LSU's Leonard Fournette and Stanford's Christian McCaffery are skipping bowl games to prepare for the NFL Draft. Baylor's Shock Linwood says he's doing so as well, but odds are his decision has a lot more to do with his strained relationship with the Baylor coaching staff than his NFL future.

I don't know if this is a new trend, or if we should be alarmed, though plenty of people have clearly shared their feelings, ranging from "it isn't a big deal," to "this is the end of college football as we know it."

So, you know, business as usual.

As for what has led to McCaffery's and Fournette's decisions, Alabama coach Nick Saban believes he knows the answer: the College Football Playoff.

"We kind of created this trend," Saban said. "I said as soon as we had a playoff, we were going to minimize the importance of all the other bowl games. I'm not saying whether it's good or bad, it kind of is what it is.

"I don't know where all this is going, but I don't think it's going to change. Is it good? Probably not. But you can't blame the kids. It's a product of what we created."

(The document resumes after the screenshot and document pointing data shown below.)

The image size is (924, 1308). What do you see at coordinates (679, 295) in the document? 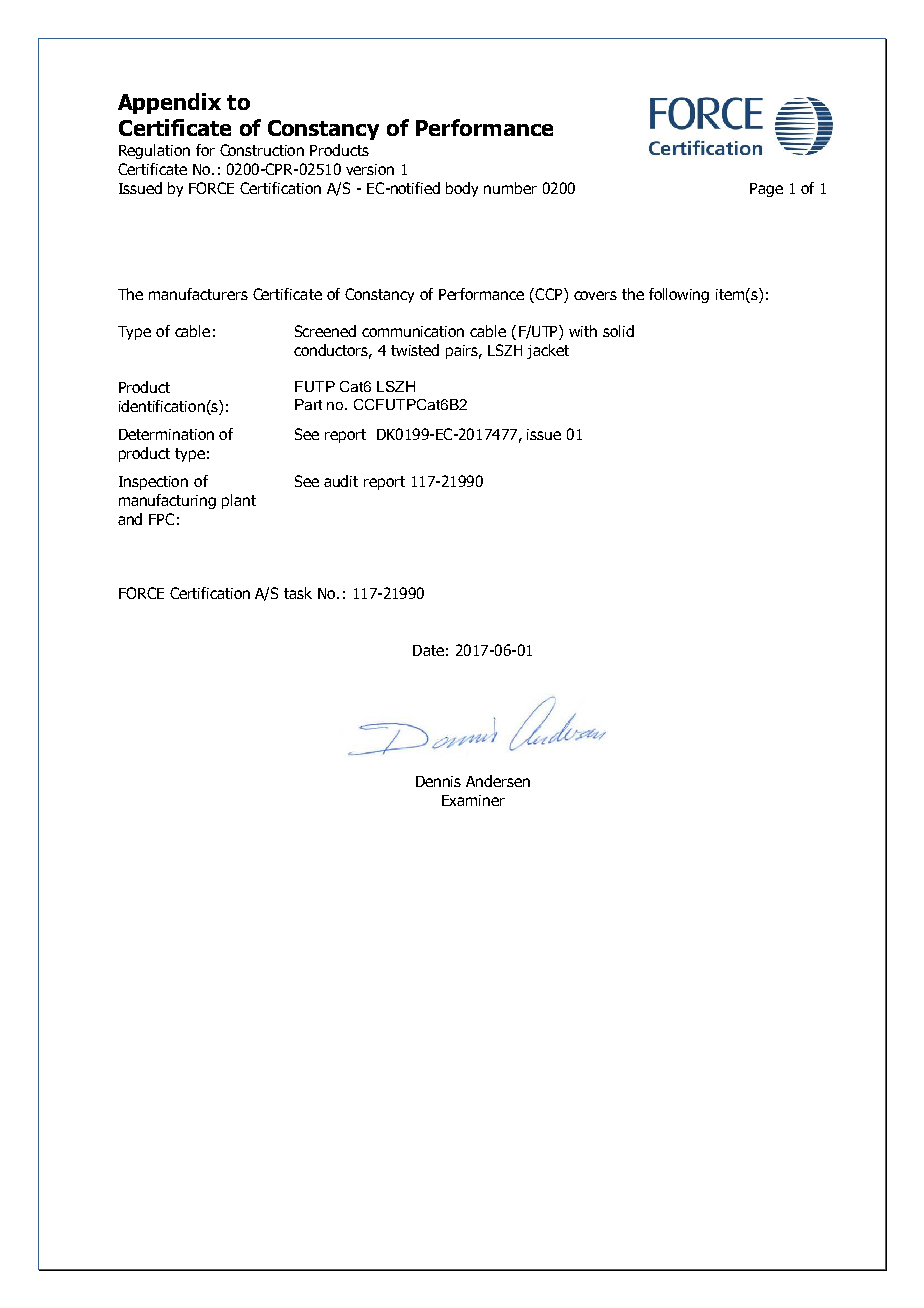
I see `following` at bounding box center [679, 295].
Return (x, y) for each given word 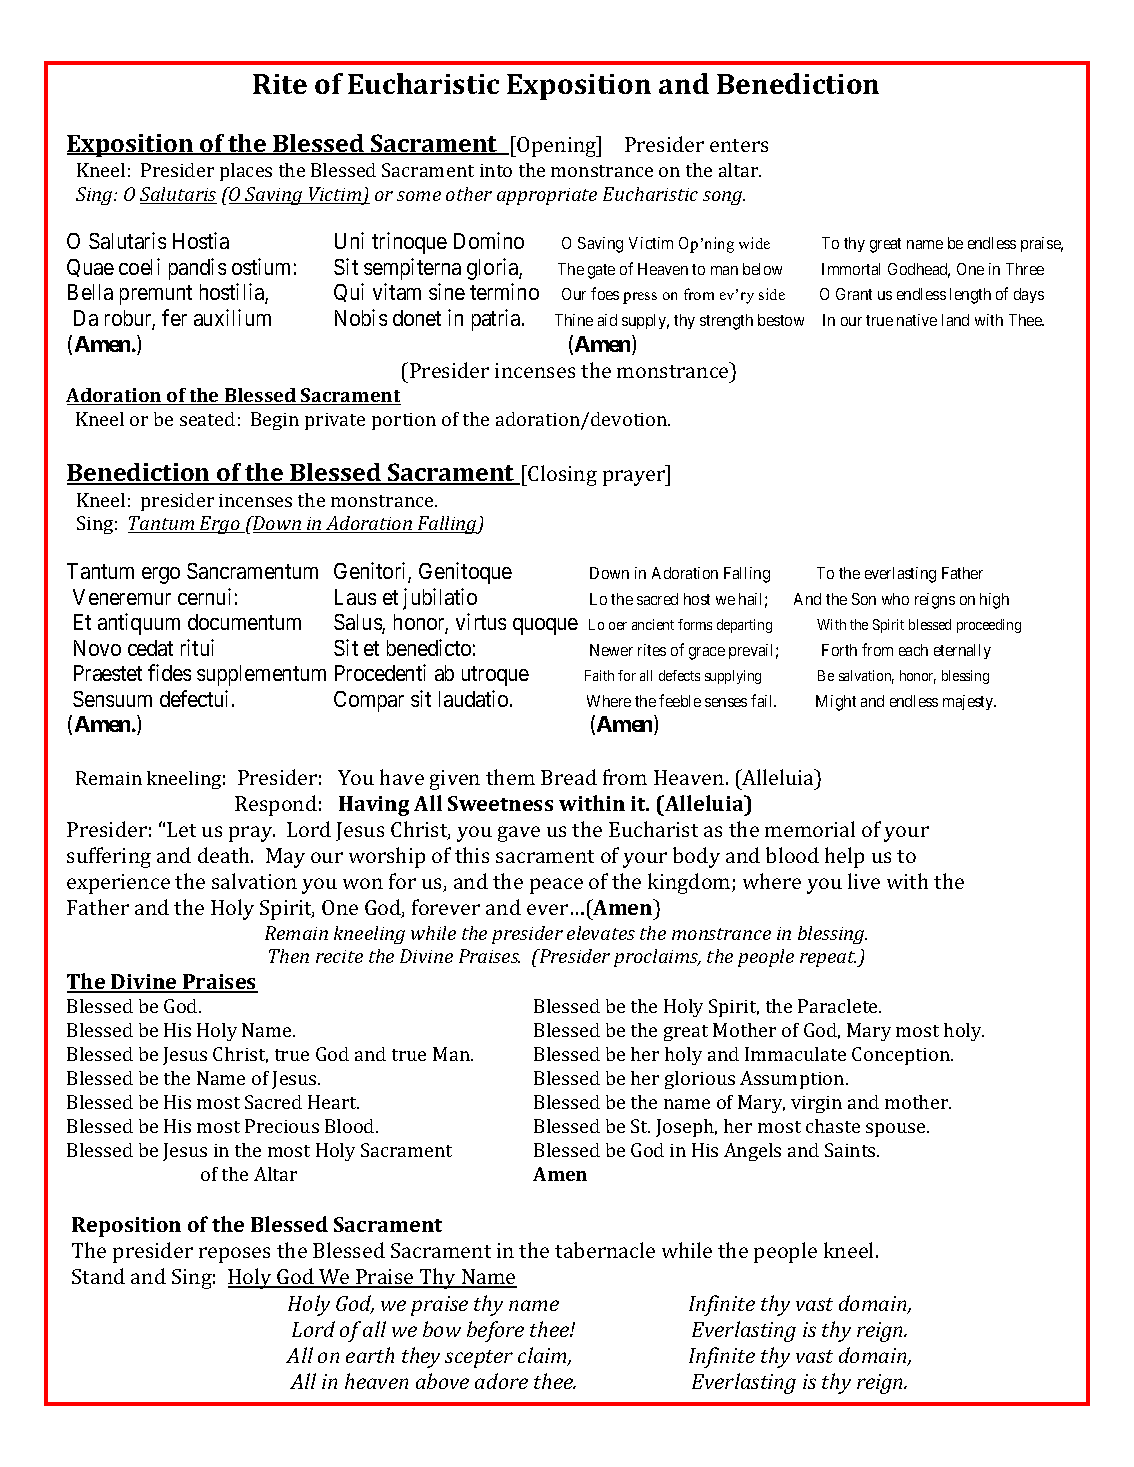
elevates (601, 933)
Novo (97, 648)
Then (289, 956)
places (246, 172)
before (495, 1331)
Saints (851, 1150)
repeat (829, 959)
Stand (98, 1276)
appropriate (547, 196)
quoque (545, 626)
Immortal (851, 269)
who (895, 599)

I don't believe Saban's logic is flawed, though I don't completely buy it. I believe the decisions of McCaffery and Fournette reflect changes we've seen in recent years. Everything from players at Northwestern organizing to form a possible union back in 2014, to the Ed O'Bannon lawsuit against EA Sports that helped put an end to video games using the likenesses of college athletes.

As a recent Nobel Prize winner once sang, "Times, they are a-changin."

So while I don't completely disagree the assertion that the playoff takes the shine off other bowls, I think Saban's view is overly simplistic. I mean, from 1998-2013 we had a BCS system with a national championship game that lowered the significance of other bowls like the Sun and Citrus -- the games McCaffery and Fournette are skipping -- yet there wasn't a rash of players sitting out of those games.

What we're seeing is a greater awareness among college athletes of themselves and their future worth.